Exception in thread "main" org.apache.spark.SparkException: Job aborted due to stage failure: Task 306 in stage 0.0 failed 4 times, most recent failure: Lost task 306.3 in stage 0.0 (TID 1180) (172.16.100.39 executor 0): com.datastax.oss.driver.api.core.DriverTimeoutException: Query timed out after PT16M         at com.datastax.oss.driver.internal.core.cql.CqlRequestHandler.lambda$scheduleTimeout$1(CqlRequestHandler.java:206)         at com.datastax.oss.driver.shaded.netty.util.HashedWheelTimer$HashedWheelTimeout.expire(HashedWheelTimer.java:672)         at com.datastax.oss.driver.shaded.netty.util.HashedWheelTimer$HashedWheelBucket.expireTimeouts(HashedWheelTimer.java:747)         at com.datastax.oss.driver.shaded.netty.util.HashedWheelTimer$Worker.run(HashedWheelTimer.java:472)         at com.datastax.oss.driver.shaded.netty.util.concurrent.FastThreadLocalRunnable.run(FastThreadLocalRunnable.java:30)
        at java.base/java.lang.Thread.run(Thread.java:829)

Driver stacktrace:
        at org.apache.spark.scheduler.DAGScheduler.failJobAndIndependentStages(DAGScheduler.scala:2454)         at org.apache.spark.scheduler.DAGScheduler.$anonfun$abortStage$2(DAGScheduler.scala:2403)         at org.apache.spark.scheduler.DAGScheduler.$anonfun$abortStage$2$adapted(DAGScheduler.scala:2402)         at scala.collection.mutable.ResizableArray.foreach(ResizableArray.scala:62)         at scala.collection.mutable.ResizableArray.foreach$(ResizableArray.scala:55)         at scala.collection.mutable.ArrayBuffer.foreach(ArrayBuffer.scala:49)         at org.apache.spark.scheduler.DAGScheduler.abortStage(DAGScheduler.scala:2402)         at org.apache.spark.scheduler.DAGScheduler.$anonfun$handleTaskSetFailed$1(DAGScheduler.scala:1160)         at org.apache.spark.scheduler.DAGScheduler.$anonfun$handleTaskSetFailed$1$adapted(DAGScheduler.scala:1160)
        at scala.Option.foreach(Option.scala:407)
        at org.apache.spark.scheduler.DAGScheduler.handleTaskSetFailed(DAGScheduler.scala:1160)         at org.apache.spark.scheduler.DAGSchedulerEventProcessLoop.doOnReceive(DAGScheduler.scala:2642)         at org.apache.spark.scheduler.DAGSchedulerEventProcessLoop.onReceive(DAGScheduler.scala:2584)         at org.apache.spark.scheduler.DAGSchedulerEventProcessLoop.onReceive(DAGScheduler.scala:2573)
        at org.apache.spark.util.EventLoop$$anon$1.run(EventLoop.scala:49)
Caused by: com.datastax.oss.driver.api.core.DriverTimeoutException: Query timed out after PT16M         at com.datastax.oss.driver.internal.core.cql.CqlRequestHandler.lambda$scheduleTimeout$1(CqlRequestHandler.java:206)         at com.datastax.oss.driver.shaded.netty.util.HashedWheelTimer$HashedWheelTimeout.expire(HashedWheelTimer.java:672)         at com.datastax.oss.driver.shaded.netty.util.HashedWheelTimer$HashedWheelBucket.expireTimeouts(HashedWheelTimer.java:747)         at com.datastax.oss.driver.shaded.netty.util.HashedWheelTimer$Worker.run(HashedWheelTimer.java:472)         at com.datastax.oss.driver.shaded.netty.util.concurrent.FastThreadLocalRunnable.run(FastThreadLocalRunnable.java:30)

-Joe

On 2/3/2022 3:30 PM, Joe Obernberger wrote:

I did find this:
https://github.com/datastax/spark-cassandra-connector/blob/master/doc/reference.md

And "spark.cassandra.read.timeoutMS" is set to 120000.
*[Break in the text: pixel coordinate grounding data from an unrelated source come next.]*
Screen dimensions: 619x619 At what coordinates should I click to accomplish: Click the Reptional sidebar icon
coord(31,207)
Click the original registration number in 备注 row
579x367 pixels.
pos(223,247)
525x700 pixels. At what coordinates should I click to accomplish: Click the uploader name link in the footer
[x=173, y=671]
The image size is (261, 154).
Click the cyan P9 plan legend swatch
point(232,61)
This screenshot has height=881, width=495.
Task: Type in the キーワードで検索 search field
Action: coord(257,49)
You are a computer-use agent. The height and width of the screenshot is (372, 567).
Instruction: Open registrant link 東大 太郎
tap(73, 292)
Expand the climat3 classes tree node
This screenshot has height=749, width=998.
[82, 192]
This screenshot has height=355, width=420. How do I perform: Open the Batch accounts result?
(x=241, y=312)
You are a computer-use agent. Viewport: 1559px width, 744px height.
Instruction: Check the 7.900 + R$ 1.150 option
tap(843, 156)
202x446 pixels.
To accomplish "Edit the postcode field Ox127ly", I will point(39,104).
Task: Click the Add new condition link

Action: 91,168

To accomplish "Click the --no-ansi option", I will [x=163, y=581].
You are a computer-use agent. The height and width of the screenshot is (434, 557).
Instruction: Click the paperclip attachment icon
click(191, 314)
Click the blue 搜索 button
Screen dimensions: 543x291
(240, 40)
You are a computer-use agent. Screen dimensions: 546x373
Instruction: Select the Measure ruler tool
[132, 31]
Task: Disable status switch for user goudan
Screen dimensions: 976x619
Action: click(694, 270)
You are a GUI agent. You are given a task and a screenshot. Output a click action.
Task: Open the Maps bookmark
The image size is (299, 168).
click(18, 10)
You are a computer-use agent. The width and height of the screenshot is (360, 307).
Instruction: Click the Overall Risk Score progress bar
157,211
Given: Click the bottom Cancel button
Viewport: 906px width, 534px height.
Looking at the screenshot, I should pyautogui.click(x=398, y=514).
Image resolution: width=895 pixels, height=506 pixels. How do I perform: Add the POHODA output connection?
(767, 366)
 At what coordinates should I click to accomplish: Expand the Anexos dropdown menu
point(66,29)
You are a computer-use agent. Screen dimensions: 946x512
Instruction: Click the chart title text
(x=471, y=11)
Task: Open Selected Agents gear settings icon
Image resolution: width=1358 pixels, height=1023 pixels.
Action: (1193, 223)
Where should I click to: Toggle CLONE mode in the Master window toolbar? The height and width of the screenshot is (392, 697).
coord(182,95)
Running a test now, and I think that is it.  Thank you Scott.

-Joe

On 2/3/2022 3:19 PM, Joe Obernberger wrote:

Thank you Scott!
I am using the spark cassandra connector.  Code:

SparkSession spark = SparkSession
                .builder()
                .appName("SparkCassandraApp")
                .config("spark.cassandra.connection.host", "chaos")
                .config("spark.cassandra.connection.port", "9042")
.master("spark://aether.querymasters.com:8181")
                .getOrCreate();

Would I set PT2M in there?  Like .config("pt2m","300") ?
I'm not familiar with jshell, so I'm not sure where you're getting that duration from.

Right now, I'm just doing a count:
Dataset<Row> dataset = spark.read().format("org.apache.spark.sql.cassandra")
                .options(new HashMap<String, String>() {
                    {
                        put("keyspace", "doc");
                        put("table", "doc");
                    }
                }).load();

dataset.count();


Thank you!

-Joe

On 2/3/2022 3:01 PM, C. Scott Andreas wrote:
Hi Joe, it looks like "PT2M" may refer to a timeout value that could be set by your Spark job's initialization of the client. I don't see a string matching this in the Cassandra codebase itself, but I do see that this is parseable as a Duration.

```
jshell> java.time.Duration.parse("PT2M").getSeconds()
$7 ==> 120
```

The server-side log you see is likely an indicator of the timeout from the server's perspective. You might consider checking lots from the replicas for dropped reads, query aborts due to scanning more tombstones than the configured max, or other conditions indicating overload/inability to serve a response.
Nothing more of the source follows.